The Indian High Commission in Islamabad issued emergency travel certificates to them and on their arrival at Wagah, the Indian authorities carried out a medical examination of all prisoners.
Three people from Jammu and Kashmir were also among freed prisoners.They were identified as Parvez Ahmed from Kashmir, Mangal Singh from Jammu and Shabudin from Poonch.
Parvez, Mangal Singh and Shabudin were arrested in 1992, 1997 and 1991 respectively.
On reaching home soil, they thanked the Indian Government for its efforts in securing their release.
Pakistan released them on Friday as a goodwill gesture after External Affairs Minister Pranab Mukherjee's visit.

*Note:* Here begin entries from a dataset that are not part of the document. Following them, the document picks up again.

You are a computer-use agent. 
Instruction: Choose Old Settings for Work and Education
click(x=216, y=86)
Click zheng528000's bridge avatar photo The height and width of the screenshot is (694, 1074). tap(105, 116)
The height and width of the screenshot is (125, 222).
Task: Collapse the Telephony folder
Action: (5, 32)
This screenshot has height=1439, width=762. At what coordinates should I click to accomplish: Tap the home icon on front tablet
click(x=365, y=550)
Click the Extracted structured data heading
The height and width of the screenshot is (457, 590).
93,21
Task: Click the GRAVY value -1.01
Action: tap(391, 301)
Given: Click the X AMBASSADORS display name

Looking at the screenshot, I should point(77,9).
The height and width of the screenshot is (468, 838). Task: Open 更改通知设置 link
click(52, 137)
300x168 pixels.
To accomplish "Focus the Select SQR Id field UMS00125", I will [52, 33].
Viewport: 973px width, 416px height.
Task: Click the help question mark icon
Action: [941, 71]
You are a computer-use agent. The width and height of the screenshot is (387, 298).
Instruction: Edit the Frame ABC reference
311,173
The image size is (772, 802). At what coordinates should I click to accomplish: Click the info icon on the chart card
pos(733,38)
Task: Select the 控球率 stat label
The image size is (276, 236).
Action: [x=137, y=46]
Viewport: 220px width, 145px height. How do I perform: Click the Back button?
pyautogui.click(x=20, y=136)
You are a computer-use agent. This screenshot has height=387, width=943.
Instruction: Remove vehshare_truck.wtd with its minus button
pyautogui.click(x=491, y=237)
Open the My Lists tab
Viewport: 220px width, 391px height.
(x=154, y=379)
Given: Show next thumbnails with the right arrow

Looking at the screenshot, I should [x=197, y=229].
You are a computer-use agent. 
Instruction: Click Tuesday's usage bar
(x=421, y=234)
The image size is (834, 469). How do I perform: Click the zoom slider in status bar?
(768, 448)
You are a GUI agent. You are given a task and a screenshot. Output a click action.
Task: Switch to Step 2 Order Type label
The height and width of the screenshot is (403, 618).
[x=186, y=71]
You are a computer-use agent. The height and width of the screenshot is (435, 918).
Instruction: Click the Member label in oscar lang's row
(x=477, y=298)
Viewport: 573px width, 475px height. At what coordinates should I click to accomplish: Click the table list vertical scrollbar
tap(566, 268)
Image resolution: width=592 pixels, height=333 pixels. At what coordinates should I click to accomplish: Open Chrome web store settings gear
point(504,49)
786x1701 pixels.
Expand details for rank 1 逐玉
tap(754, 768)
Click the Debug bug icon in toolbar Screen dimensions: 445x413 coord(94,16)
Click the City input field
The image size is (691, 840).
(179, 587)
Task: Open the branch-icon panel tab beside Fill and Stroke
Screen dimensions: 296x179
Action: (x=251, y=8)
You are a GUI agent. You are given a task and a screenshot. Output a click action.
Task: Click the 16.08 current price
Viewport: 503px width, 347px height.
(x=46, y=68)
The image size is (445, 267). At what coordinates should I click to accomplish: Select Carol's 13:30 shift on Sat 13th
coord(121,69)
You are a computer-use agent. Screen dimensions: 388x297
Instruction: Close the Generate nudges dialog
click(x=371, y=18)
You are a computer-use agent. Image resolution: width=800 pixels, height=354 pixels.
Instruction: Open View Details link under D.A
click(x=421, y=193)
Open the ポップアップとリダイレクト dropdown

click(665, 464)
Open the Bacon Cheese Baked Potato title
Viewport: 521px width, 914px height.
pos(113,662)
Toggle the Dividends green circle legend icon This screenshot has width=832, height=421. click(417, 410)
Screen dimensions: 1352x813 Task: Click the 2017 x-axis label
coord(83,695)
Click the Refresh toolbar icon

They were released two days after India and Pakistan signed an agreement, granting consular access to citizens being held in the jails of the two countries.
The Indian authorities had earlier confirmed their nationality to the Pakistan Government.
The fishermen were held after they had strayed into Pakistan's territorial waters.
Parvez Ahmed said, "I had crossed to Pakistan inadvertently and don't know how I reached in Pakistani territory until I was arrested.There was no fencing from where I crossed. On being arrested, I was thrown behind the bars where physical and mental torture was inflicted upon me."Parvez said he had also spent time in Lahore's Kotlakhpat Jail where he had a brief meeting with Sarabjit Singh who is on a death row.
Fisherman Allah Rakha said, "I was in the Pakistani jails for the last 27 months along with my other fellow Indian prisoners. Most of the Indian fishermen were arrested nearly 24 to 27 months back when they reached Pakistan through territorial waters of Arabian Sea".
Hanif, another fisherman, said, "It is very difficult to identify territorial waters while fishing in the sea".
The fishermen narrated nightmarish experiences during their detention in the prisons.
They said that the Pakistan Government had captured their boats and claimed that the cost of one boat varies from Rs three lakh to ten lakh depending upon the quality and size of the boat.
Over seven hundred Indian fishermen are languishing in Pakistan prisons, the released prisoners claimed.